- _EXTRACTED MATERIAL_
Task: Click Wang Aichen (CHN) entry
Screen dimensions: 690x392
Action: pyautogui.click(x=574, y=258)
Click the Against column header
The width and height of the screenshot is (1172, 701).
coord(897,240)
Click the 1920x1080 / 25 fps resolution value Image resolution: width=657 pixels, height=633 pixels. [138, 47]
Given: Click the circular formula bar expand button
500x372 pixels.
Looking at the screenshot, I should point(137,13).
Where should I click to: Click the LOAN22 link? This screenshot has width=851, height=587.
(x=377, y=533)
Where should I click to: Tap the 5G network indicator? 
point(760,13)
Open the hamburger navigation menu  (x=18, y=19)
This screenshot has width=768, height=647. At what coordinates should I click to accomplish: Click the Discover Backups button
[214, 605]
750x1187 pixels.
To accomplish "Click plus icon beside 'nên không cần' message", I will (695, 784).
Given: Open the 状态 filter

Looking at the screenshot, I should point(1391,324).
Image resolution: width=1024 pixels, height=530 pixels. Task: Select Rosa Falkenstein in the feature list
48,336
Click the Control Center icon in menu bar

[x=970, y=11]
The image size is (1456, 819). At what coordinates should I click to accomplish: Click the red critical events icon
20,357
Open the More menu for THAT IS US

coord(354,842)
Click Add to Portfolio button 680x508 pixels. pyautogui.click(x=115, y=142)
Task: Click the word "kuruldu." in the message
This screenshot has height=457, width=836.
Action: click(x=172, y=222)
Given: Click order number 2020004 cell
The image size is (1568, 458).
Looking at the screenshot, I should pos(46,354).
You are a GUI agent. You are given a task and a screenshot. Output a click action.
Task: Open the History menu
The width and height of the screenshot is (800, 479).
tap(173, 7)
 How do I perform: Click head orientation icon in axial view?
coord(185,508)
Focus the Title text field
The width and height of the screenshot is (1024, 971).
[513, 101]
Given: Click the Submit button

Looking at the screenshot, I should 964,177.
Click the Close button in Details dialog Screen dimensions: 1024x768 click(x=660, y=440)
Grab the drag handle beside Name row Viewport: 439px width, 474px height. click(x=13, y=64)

- _EXERCISE GOAL_
Look back at the entries above and repeat, unchanged, every line from the line holding "Task: Click the" through the line holding "Focus the Title text field".

- _OUTPUT FOR THIS EXERCISE_
Task: Click the word "kuruldu." in the message
This screenshot has height=457, width=836.
Action: click(x=172, y=222)
Given: Click order number 2020004 cell
The image size is (1568, 458).
Looking at the screenshot, I should pos(46,354).
You are a GUI agent. You are given a task and a screenshot. Output a click action.
Task: Open the History menu
The width and height of the screenshot is (800, 479).
tap(173, 7)
 How do I perform: Click head orientation icon in axial view?
coord(185,508)
Focus the Title text field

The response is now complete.